Provided records:
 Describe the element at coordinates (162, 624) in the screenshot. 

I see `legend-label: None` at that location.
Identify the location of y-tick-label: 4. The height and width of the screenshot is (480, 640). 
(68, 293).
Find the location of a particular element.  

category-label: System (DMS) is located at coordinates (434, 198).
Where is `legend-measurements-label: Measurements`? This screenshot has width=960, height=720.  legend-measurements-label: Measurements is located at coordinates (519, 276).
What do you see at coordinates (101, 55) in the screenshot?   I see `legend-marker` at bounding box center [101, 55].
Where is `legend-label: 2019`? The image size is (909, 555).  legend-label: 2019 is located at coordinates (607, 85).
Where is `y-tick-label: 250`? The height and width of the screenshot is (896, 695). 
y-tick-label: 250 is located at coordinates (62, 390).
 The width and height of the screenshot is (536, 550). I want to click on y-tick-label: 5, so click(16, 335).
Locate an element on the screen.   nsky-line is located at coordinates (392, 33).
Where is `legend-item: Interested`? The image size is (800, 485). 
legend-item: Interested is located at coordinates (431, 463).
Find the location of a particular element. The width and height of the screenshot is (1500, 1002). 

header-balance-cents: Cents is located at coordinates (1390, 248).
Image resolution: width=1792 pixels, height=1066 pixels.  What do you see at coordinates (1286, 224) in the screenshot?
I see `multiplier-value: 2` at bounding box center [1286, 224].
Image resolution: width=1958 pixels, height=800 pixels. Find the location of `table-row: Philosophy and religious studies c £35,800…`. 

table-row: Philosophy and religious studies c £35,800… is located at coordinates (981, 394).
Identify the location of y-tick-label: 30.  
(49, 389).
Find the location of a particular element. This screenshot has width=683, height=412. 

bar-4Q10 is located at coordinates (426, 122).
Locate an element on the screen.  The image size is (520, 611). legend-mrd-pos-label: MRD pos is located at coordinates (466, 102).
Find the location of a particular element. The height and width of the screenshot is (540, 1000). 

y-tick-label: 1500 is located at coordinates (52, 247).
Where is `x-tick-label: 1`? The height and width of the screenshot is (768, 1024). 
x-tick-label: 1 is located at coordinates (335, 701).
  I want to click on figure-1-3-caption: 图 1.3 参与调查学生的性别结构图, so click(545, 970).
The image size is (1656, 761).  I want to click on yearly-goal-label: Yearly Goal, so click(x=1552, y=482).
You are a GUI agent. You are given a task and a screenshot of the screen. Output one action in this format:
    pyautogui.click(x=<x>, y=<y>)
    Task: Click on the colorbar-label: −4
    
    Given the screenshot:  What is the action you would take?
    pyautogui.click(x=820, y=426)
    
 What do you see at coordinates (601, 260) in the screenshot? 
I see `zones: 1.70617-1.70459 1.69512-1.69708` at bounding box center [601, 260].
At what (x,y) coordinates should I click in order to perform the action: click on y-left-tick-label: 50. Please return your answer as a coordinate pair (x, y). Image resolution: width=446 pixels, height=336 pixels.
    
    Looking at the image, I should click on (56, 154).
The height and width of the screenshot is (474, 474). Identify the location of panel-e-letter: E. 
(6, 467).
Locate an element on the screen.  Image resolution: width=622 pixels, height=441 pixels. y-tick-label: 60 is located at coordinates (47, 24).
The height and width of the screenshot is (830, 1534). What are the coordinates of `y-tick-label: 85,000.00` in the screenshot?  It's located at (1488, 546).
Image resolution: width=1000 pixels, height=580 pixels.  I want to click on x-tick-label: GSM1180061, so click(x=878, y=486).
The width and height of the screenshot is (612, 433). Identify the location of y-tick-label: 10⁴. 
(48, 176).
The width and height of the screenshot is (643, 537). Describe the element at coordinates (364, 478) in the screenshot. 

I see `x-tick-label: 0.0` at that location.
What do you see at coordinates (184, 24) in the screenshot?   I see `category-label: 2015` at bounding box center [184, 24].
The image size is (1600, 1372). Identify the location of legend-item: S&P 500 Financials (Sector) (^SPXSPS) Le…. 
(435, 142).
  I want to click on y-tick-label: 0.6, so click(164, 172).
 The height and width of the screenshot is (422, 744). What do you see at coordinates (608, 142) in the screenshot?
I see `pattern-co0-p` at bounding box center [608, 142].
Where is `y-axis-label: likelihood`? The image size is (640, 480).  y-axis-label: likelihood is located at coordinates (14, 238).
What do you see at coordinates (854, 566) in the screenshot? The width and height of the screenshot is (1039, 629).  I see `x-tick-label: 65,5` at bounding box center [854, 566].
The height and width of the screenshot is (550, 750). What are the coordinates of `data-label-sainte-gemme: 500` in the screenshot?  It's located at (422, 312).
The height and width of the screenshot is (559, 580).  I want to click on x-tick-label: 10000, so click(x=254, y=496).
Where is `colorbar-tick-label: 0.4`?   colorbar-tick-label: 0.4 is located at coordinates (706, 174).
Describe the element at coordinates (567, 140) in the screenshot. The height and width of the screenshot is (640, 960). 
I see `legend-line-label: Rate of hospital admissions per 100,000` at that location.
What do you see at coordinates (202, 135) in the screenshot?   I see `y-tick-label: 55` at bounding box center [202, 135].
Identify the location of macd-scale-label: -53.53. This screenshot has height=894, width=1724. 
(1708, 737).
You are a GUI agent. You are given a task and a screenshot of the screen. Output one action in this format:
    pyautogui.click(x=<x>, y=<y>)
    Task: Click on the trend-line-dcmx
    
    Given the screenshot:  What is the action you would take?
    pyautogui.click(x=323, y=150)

Task statement:
Please write out the listing above word for word, starting at its first line and ending with the line that contains "center [1286, 224].", with both ends included.

Reply:
 Describe the element at coordinates (162, 624) in the screenshot. 

I see `legend-label: None` at that location.
Identify the location of y-tick-label: 4. The height and width of the screenshot is (480, 640). 
(68, 293).
Find the location of a particular element.  

category-label: System (DMS) is located at coordinates (434, 198).
Where is `legend-measurements-label: Measurements`? This screenshot has width=960, height=720.  legend-measurements-label: Measurements is located at coordinates (519, 276).
What do you see at coordinates (101, 55) in the screenshot?   I see `legend-marker` at bounding box center [101, 55].
Where is `legend-label: 2019`? The image size is (909, 555).  legend-label: 2019 is located at coordinates (607, 85).
Where is `y-tick-label: 250`? The height and width of the screenshot is (896, 695). 
y-tick-label: 250 is located at coordinates (62, 390).
 The width and height of the screenshot is (536, 550). I want to click on y-tick-label: 5, so click(16, 335).
Locate an element on the screen.   nsky-line is located at coordinates (392, 33).
Where is `legend-item: Interested`? The image size is (800, 485). 
legend-item: Interested is located at coordinates (431, 463).
Find the location of a particular element. The width and height of the screenshot is (1500, 1002). 

header-balance-cents: Cents is located at coordinates (1390, 248).
Image resolution: width=1792 pixels, height=1066 pixels.  What do you see at coordinates (1286, 224) in the screenshot?
I see `multiplier-value: 2` at bounding box center [1286, 224].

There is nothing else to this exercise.